Thanks Richard, but this is a very different context. In my case, the 
mod dates will never match; the duplicate files arise because the user 
has imported the same photos from a camera more than once (into 
different folders, or into the the same one using auto-renaming), or has 
copied a folder of files to trim out the ones to be copied to another  
machine, or .... any of a number of things, but all causing the copied 
file to have a different mod date from the original.

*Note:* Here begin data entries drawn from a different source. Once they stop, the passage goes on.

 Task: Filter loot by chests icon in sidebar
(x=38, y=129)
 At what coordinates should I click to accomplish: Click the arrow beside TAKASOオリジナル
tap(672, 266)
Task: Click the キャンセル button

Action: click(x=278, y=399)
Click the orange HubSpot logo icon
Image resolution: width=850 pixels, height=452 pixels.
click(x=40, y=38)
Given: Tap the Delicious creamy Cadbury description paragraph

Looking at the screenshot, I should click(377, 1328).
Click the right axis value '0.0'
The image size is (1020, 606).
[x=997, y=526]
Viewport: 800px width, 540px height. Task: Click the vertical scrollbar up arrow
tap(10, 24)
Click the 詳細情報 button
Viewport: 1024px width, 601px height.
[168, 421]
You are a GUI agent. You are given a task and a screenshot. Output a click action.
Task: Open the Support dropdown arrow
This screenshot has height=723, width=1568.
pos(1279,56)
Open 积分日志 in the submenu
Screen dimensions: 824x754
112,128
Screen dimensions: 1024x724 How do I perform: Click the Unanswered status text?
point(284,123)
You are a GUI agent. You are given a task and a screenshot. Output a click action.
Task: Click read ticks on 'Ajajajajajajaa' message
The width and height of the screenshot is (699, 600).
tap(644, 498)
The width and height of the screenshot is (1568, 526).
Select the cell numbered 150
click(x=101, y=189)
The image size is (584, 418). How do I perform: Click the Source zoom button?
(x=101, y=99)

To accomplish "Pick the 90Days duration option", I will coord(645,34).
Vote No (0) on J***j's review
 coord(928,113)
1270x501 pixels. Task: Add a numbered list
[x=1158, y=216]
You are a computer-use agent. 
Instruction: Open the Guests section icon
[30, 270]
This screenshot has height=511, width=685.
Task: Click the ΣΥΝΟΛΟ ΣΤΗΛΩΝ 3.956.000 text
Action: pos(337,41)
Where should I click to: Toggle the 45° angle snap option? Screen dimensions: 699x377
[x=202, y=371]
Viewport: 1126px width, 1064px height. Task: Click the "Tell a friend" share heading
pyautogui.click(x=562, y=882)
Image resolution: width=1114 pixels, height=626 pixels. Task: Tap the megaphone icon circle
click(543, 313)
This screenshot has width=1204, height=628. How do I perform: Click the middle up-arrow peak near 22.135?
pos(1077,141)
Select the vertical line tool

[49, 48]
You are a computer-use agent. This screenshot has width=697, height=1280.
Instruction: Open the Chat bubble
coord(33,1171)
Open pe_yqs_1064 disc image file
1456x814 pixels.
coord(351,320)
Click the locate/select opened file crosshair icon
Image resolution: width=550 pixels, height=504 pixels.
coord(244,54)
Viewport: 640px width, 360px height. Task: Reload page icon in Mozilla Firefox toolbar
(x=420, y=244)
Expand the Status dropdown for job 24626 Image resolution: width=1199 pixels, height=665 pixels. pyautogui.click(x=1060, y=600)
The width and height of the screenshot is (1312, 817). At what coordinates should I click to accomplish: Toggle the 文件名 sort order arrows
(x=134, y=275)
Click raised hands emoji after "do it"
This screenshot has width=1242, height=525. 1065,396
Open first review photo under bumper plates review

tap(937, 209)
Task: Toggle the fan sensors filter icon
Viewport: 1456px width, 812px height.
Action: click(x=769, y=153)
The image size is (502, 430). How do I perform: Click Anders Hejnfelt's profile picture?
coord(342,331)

My original benchmarking was faulty; in fact, taking the md5hash for the 
two files is only 50% more expensive than simply comparing them (higher 
if they are actually different), but that leaves the conclusion 
unchanged - it's not worth the extra complexity. There is an assumption 
underlying this - that in real life (different from my development 
phase), the majority of genuine duplicates will be dealt with (i.e. one 
copy deleted or moved elsewhere) fairly quickly, so the same comparisons 
won't be run repeatedly. The remaining cases of same file size are so 
rare (around 80 in my full 50,000 file set) that pair-wise comparisons 
take only 4 seconds (or 2 seconds if I use an older version of LC), so 
no great impact on the user experience.

(The other parts of the overall workflow - where I would like to gather 
and use the exif data - are more strongly impacted by the performance 
issue - but my desire to use the latest of LC8 rather than an obsolete 
version is probably strong enough to override that, and I'll just be 
more patient - even though patient is not my natural state :-)